Kusuruma bakma desem
Alınacak yıllarım
Doğruyu söyletemediğim iç geçirmelerim
Kaldı mı öksüz, yarım
Ninemin kırk boğumdur dediği yerden
Sabaha çıkamıyor bir türlü
Yalanlarım…
Usta kalemden
damlayanlar...
Kutluyorum
kardeşim,
tebrik,
selam ve
muhabbetlerimle...
Su yürümeli, yürüyemezse kurur, kuraklık olur, hayat yok olur... güzel bir şiirdi, tebrik ederim. nicelerine, ant ++
Şehirler de tıpkı ülkeler gibidir.Legal düşlerin gölgesinde illegal imparatorluklar kurulur da ,d'evlerin başı olmaz.Sonrası sadece özlemektir.Şairin kelimelerle dansı ise farksızdır ateşle oynamaktan.
Baudelaire, “Acı soyluluğun olduğu kadar yaratıcılığın da gereğidir: İçten gelen her şiirin kaynağı, melankolidir.” “Sağlıklı bir insan yirmi dört saat aç kalabilir ama şiirsiz asla…”der. O bakımdan ,şairin ne zaman şiiri kucaklayacağı,yolunun ne zaman mısralara çıkacağı hiç belli olmaz .Bazen dar zamanlara sığdırır şair içinden geçenleri.Bazen de en geniş zamanlara sığamaz bir şiire sığabildiği kadar. Şimdiki zamanda mevsim baharmış ,yazmış ya da eskimiş hislerin dili çoktan geçmiş bize ne ..Şair ve şiir anı yaşar ölümüne ...

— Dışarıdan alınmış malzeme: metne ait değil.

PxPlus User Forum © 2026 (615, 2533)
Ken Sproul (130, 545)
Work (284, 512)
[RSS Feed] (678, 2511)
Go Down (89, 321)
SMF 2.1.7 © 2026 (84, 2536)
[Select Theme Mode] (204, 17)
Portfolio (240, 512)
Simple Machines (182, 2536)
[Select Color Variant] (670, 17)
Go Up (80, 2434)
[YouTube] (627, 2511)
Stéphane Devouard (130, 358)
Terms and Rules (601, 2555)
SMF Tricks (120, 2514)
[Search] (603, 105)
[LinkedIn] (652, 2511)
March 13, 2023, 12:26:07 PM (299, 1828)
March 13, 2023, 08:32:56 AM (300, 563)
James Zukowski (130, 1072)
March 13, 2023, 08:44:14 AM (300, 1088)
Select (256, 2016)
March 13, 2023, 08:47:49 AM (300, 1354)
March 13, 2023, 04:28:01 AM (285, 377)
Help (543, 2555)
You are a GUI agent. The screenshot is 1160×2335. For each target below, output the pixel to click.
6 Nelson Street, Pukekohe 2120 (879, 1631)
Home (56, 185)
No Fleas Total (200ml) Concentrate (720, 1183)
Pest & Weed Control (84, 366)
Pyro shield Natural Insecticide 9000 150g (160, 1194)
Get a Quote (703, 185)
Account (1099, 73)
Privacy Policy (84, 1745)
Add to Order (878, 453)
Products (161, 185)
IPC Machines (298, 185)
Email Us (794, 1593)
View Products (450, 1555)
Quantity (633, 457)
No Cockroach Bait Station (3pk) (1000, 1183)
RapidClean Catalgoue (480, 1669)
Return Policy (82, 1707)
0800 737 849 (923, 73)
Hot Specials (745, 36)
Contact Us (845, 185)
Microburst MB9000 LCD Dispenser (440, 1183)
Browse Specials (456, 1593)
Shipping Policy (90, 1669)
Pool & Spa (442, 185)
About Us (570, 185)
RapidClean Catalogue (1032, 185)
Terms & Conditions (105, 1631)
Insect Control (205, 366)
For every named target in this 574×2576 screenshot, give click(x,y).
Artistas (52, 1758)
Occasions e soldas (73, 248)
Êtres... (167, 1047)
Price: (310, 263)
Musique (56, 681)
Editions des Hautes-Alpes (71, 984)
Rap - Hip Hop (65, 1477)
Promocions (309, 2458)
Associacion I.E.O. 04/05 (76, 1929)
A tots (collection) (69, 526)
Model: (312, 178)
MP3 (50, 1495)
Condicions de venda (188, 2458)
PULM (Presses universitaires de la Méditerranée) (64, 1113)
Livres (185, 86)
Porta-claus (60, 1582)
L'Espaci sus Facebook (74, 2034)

Kadim tarz ,eskimeyen özgünlükte sabahımı aydınlattın ey şiir ..Şairine selam ile...
Bedevi baharların kuru rüzgar ayazlarında, kırk boğumu unutur belki dil, yönü şaşar, yolu şaşar, dört yanını sarar da sarmaşık, aklı, fikri şaşar şaşmasına... Şaşmayan tek gözlerdir ne dili ne rengi ne de o süzüşleri...
Yalanı bilmez yoktur lisanında, gerçeğin ta kendisidir ve hep kendini anlatır...
Şairinde ısrarla gözlerini kaçırma deyişi ondan, bilir ki gözler yalan söylemez...
Harikaydı Kardeşim... Kutluyorum güzel şiirini... Sevgi ve Selamlarımla...
gözler yalan söylemez elbet bir kırıntı vardır umutlara, yazan yüreğin susmasın ustam
az da olsa baktın ya bu da yeter derin dizeleri üstadım bahar gibi sarmaşık gibi olmuş sevdalar ellerine saglık.